# best gaming and overclocking CPU for 4k



## Tarun (Sep 2, 2011)

hi guys i am trying to upgrade my cpu motherboard which i plan to overclock and use for gaming i think a good intel cpu would will not fit in this budget for a AMD will do PLS suggest me some cpu and their approx rates


----------



## guru_urug (Sep 2, 2011)

Look for Athlon II X4 635 @ 4k

It the best for your budget, and since its a quad core...it will help u multitask faster while being good enough for gaming too.


----------



## Tarun (Sep 2, 2011)

or should i go for phenom II X2 555 BE


----------



## d6bmg (Sep 2, 2011)

^^ Not within your budget.

If possible go with AMD Phenom II x4 840 @4.7K, best vault for money.


----------



## jagdish (Sep 2, 2011)

go for phenom it cost you 1500/- more but it is justified.it will allow you to overclock easily just by increasing multiplier.


----------



## coderunknown (Sep 2, 2011)

quad core is the way to go now. and for 4k, Athlon II X4 635 will suite your need best. with stock cooler you can overclock it past 3.2Ghz & even try undervolting in that overclocked state.


----------



## sukesh1090 (Sep 2, 2011)

^^+1 for sam.
If you can increase your budget then go with a phenom BE.overclocking will be too easy without any headache of adjusting RAm speed and all.


----------



## topgear (Sep 3, 2011)

@ OP - no point in for going with dual core cpu like P2 X2 555 BE as more and more modern games are and will be optimized for multi core cpus - so go with what Sam has suggested and you can even Oc that cpu to 3.7/3.8 Ghz with good aftermarket cooler


----------



## d6bmg (Sep 3, 2011)

changing my suggestion a bit.
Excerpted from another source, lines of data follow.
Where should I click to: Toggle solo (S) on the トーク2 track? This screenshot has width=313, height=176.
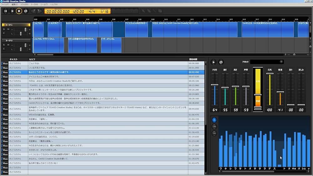pos(4,45)
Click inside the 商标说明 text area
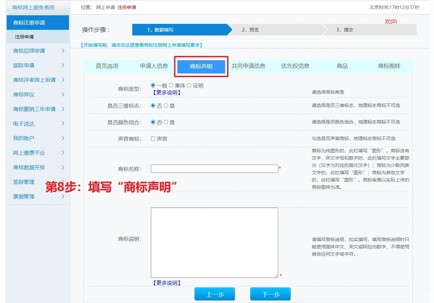Screen dimensions: 434x303 215,242
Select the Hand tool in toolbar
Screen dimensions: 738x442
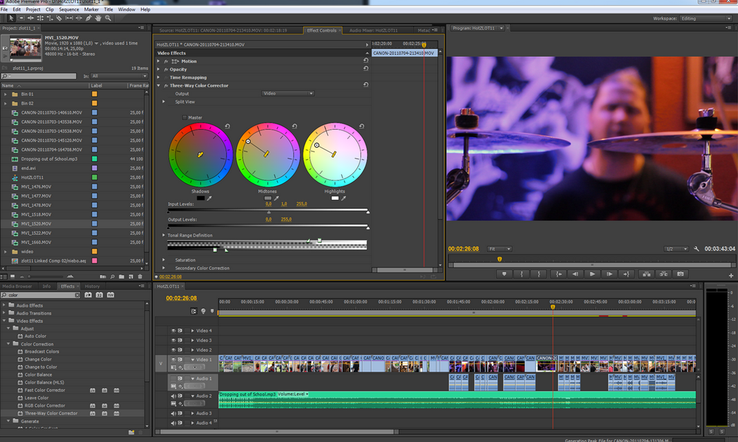point(98,18)
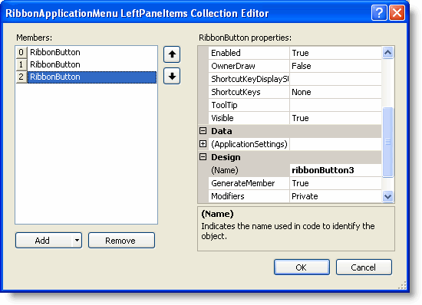Image resolution: width=422 pixels, height=305 pixels.
Task: Move selected member down with arrow button
Action: click(172, 76)
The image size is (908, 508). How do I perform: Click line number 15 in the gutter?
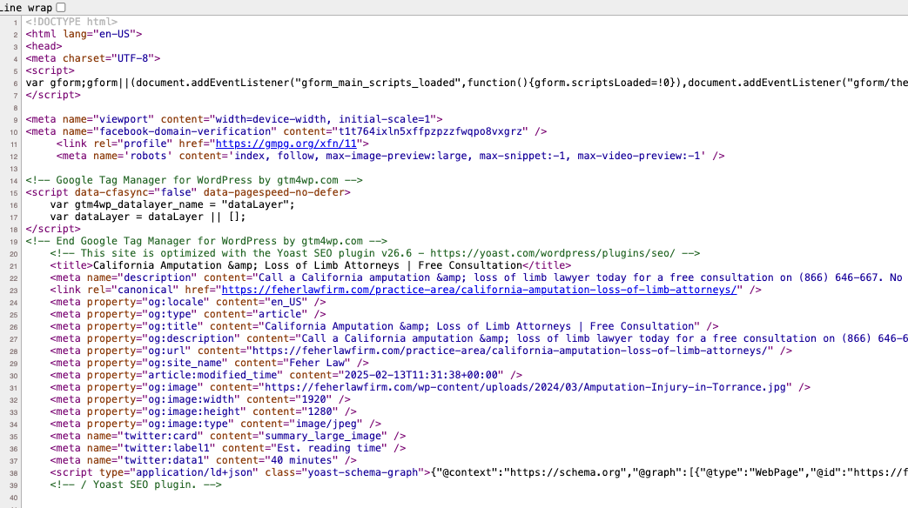[x=15, y=192]
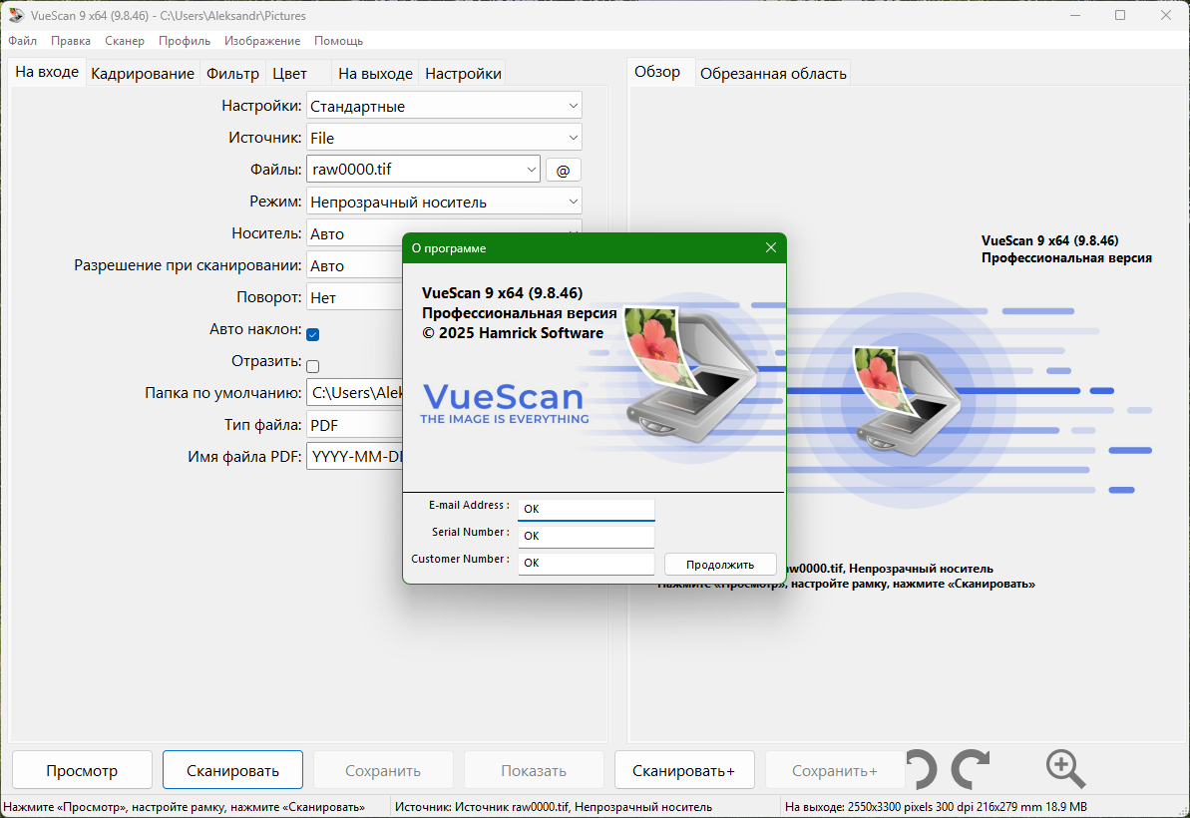The width and height of the screenshot is (1190, 818).
Task: Click the @ button next to Файлы
Action: tap(564, 170)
Now +1 for sam's suggestion.


----------



## Tarun (Sep 4, 2011)

What do u guys think about it Phenom II X3 720 BE???

Will Athlon II X4 635 be future proof then Phenom II X3 720 BE what are the possible rates of 720 BE

what are the chances of 555 BE unlocking to Tri/Quad core Cpu ?????????


----------



## coderunknown (Sep 4, 2011)

^^ Phenom II X3 no longer available.

before the unlock rate was as high as 50% or more but now hardly unlocks.


----------



## Tarun (Sep 4, 2011)

hmmmmmmmmmm
and how is a GigaByte GA78LMT-S2P


----------



## topgear (Sep 4, 2011)

^^ that's a decent mobo and supports 3 new AM3+ ( BullDozer ) cpus namely FX-4100, 6100 and 8100


----------



## Tarun (Sep 4, 2011)

Can someoe give me the current market price of 
Gigabyte GA-880GMA-UD2H
Asus M4A78-LT-M(Not LE or LX version)
Gigabyte GA-MA78LMT-S2
and which is the best for me amongst these ????? i aim for a max 3.5k budget


----------



## topgear (Sep 5, 2011)

Gigabyte GA-880GMA-UD2H @ ~4k - recommended 
Asus M4A78-LT-M @ ~3.5k
Gigabyte GA-MA78LMT-S2 @ ~2.6k


----------



## d6bmg (Sep 5, 2011)

+1 suggestion for Gigabyte GA-880GMA-UD2H.


----------



## heartripple (Sep 5, 2011)

Gigabyte motherboard will let you overclock  your CPU better then Asus


----------



## coderunknown (Sep 5, 2011)

can't blindly say that. but yes looking at the 3 boards topgear listed, the Asus one is absolutely entrylevel. more phase & a better bios always comes in handy when trying to overclock a processor.


----------



## Tarun (Sep 6, 2011)

i may have to go with asus bcoz of my budget  my budget is 7.5k to 8k m i doing something wrong do i have some choices with the combo ?? i may take a athlon II X4 640 with asus or a phenom II X4 955 BE with Gigabyte GA-MA78LMT-S2 ?????


----------



## topgear (Sep 6, 2011)

either get Gigabyte GA-MA78LMT-S2 or Gigabyte GA-880GMA-UD2H - don't be skimpy for just 500 bucks - in the long run it worth the extra money 

If you don't want to OC your cpu much only then think about the combo of 955 BE+Gigabyte GA-MA78LMT-S2 but the combo of GA-880GMA-UD2H+955 BE makes more sense


----------



## d6bmg (Sep 7, 2011)

+1 for Gigabyte GA-880GMA-UD2H.


----------



## jagdish (Sep 14, 2011)

Yes, I am using gigabyte 880GMA UD2H its a great motherboard.


----------



## d6bmg (Sep 15, 2011)

jagdish said:


> Yes, I am using gigabyte 880GMA UD2H its a great motherboard.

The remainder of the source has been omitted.